See also: European Union Microsoft competition case.
Windows is criticized for having the Internet Explorer web browser integrated into the Windows shell from Windows 98 onwards. Previously Internet Explorer was shipped as a separate application.[18] One problem was that since the Explorer cannot be easily replaced with a product of another vendor, this undermines consumer choice.[19] This issue precipitated concerns that Microsoft engages in monopolistic practices and resulted in the United States v.

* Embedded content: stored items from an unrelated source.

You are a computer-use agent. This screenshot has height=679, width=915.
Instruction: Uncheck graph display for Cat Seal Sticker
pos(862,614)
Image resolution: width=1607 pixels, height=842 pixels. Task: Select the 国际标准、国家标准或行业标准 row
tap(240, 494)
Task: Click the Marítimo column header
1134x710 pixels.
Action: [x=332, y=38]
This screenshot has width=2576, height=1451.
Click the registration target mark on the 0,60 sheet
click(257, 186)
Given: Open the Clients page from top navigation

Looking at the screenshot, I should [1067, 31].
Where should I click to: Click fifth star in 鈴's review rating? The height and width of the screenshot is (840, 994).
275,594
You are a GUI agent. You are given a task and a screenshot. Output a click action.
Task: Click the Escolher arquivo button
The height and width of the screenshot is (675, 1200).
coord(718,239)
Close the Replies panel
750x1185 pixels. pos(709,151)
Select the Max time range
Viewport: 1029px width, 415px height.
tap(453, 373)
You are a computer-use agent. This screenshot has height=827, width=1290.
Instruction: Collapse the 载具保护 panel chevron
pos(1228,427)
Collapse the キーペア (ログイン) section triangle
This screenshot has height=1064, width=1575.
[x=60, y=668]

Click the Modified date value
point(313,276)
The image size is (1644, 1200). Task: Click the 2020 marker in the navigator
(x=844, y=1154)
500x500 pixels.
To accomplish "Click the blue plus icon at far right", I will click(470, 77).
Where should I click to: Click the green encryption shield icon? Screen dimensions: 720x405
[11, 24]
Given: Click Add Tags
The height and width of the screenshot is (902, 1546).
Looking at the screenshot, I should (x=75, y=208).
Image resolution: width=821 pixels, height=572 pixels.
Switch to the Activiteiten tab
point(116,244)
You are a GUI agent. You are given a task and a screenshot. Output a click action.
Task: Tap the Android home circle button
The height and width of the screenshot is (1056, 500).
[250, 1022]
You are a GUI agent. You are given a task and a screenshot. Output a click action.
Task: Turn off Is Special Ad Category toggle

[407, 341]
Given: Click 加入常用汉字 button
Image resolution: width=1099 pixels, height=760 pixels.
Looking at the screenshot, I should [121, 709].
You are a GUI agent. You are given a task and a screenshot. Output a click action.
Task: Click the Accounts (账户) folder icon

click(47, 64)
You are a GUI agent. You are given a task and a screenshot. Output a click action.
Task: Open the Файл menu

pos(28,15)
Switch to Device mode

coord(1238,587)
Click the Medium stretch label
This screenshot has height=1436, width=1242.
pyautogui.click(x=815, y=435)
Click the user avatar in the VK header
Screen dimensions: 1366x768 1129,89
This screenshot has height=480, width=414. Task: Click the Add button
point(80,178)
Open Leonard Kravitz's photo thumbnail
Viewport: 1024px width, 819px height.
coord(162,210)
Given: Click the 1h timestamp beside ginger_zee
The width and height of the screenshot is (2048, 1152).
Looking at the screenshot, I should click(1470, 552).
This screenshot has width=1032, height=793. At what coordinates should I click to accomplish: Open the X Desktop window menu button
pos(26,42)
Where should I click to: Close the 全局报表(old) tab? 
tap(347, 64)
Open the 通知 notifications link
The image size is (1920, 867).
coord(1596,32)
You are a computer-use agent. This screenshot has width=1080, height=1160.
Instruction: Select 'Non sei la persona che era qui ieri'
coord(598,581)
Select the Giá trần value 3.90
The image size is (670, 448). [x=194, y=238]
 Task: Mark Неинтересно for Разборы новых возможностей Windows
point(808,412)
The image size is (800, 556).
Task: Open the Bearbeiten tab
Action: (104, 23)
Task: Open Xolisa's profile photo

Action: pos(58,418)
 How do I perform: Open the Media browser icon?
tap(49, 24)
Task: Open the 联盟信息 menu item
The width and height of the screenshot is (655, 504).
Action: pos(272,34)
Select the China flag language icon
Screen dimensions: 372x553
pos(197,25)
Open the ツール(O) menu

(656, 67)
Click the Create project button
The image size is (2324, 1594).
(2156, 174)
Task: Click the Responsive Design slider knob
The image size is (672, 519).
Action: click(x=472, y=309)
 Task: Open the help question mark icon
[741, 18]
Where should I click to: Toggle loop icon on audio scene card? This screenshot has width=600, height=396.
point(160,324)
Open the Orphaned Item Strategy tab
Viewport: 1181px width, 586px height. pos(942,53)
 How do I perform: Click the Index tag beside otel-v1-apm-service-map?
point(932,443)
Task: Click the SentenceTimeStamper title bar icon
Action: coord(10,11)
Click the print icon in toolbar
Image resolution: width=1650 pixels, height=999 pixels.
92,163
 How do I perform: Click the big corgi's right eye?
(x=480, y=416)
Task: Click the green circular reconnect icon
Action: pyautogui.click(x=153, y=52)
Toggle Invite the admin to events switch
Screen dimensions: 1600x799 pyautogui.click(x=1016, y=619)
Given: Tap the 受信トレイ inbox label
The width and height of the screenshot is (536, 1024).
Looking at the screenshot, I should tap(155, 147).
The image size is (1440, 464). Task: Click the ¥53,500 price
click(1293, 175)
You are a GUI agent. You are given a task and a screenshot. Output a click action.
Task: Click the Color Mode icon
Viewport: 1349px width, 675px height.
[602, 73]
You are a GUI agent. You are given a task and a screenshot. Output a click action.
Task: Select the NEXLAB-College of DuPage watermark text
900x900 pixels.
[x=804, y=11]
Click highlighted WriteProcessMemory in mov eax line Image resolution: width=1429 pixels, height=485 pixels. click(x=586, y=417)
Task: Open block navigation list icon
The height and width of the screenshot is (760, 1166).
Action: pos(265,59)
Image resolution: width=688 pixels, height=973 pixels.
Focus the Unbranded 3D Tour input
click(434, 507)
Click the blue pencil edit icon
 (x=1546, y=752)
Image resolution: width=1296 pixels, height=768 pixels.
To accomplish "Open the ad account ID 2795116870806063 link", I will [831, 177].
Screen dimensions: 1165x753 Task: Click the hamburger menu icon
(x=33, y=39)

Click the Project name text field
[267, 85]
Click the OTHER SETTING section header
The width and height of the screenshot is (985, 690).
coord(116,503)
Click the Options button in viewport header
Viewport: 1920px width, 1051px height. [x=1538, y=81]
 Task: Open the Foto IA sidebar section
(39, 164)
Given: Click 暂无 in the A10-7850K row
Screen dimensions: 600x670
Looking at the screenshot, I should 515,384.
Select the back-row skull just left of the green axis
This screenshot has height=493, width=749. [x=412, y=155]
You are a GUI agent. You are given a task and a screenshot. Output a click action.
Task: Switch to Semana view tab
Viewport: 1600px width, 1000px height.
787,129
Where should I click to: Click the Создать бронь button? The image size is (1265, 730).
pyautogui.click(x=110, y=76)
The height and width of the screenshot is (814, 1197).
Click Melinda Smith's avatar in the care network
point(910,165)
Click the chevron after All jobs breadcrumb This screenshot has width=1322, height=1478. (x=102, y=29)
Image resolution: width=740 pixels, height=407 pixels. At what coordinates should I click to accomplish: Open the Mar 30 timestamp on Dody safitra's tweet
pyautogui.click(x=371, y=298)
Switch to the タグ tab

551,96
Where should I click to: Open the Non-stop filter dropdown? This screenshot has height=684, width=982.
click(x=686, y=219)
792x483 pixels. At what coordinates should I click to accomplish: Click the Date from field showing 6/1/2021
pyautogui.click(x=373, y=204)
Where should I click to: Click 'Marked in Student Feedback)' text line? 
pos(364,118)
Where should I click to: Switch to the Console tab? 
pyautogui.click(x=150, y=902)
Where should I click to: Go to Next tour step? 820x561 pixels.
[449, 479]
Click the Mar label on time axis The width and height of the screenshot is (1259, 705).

Microsoft Corp. court case, which was eventually settled out of court.
Another issue with the integration was that security vulnerabilities in Internet Explorer also create security vulnerabilities in Windows, which could allow an attacker to exploit Windows with remote code execution.[20]
In January 2009, the European Commission started to investigate Microsoft's bundling of Internet Explorer into Windows; the Commission stated: "Microsoft's tying of Internet Explorer to the Windows operating system harms competition between web browsers, undermines product innovation and ultimately reduces consumer choice."[21] The European Commission and Microsoft eventually agreed that Microsoft would include a web browser choice selection screen to Windows users in the European Economic Area, by means of BrowserChoice.eu.[22]
Windows 10 includes Internet Explorer, but switched to Microsoft Edge as the default browser. Windows 11 removes Internet Explorer, outside of Edge's Internet Explorer mode for legacy applications.
In 1999 Andrew Fernandez, chief scientist with Cryptonym of Morrisville, North Carolina found a cryptographic public key stored in the variable _KEY
and a second key labeled [[_NSAKEY]]
.[23] The discovery lead to a flurry of speculation and conspiracy theories; such as the second key could be owned by the United States National Security Agency (the NSA), and that it could allow the intelligence agency to subvert any Windows user's security. Also researcher Dr. Nicko van Someren discovered these cryptographic keys and a third key in the ADVAPI.DLL
file[24] which, at that time, existed in Windows 2000 before its release. Concerns were raised about CPUs with encrypted instruction sets which, if they existed during that time, would have made it impossible to discover the cryptographic keys.
Microsoft denied the allegations,[25] attributing the naming of the key to a technical review by the NSA pointing out a backup key was required to conform to regulations.[26]
No evidence other than the name of the key has ever been presented that the key enabled a backdoor.
Cryptographer and computer security specialist Bruce Schneier has also argued against the conspiracy theory[27] pointing out that if the NSA wanted a back door into Windows with Microsoft's consent, they would not need their own cryptographic key to do so.
The cryptographic keys have been included in all versions of Windows from Windows 95 OSR2 onwards.
In 2010, Google engineer Tavis Ormandy criticized Microsoft for taking too long to patch (fix) a reported security vulnerability in the Windows virtual DOS machine (VDM), which was patched 7 months after Mr. Ormandy reported it to Microsoft.[28] In 2004, Marc Maiffret, chief hacking officer for security research firm eEye Digital Security, had criticized Microsoft for providing a security patch for the Windows ASN.1 implementation only after 200 days.[29]
Google, a Microsoft competitor, has criticized Windows for becoming slower and less reliable over long term use.[30]
Adrian Kingsley-Hughes, writing for ZDNet, said that he believes that the slow-down over time[31] is due to loading too much software, loading duplicate software, installing too much free/trial/beta software, using old, outdated or incorrect drivers, installing new drivers without uninstalling the old ones and may also be due to malware and spyware.[32]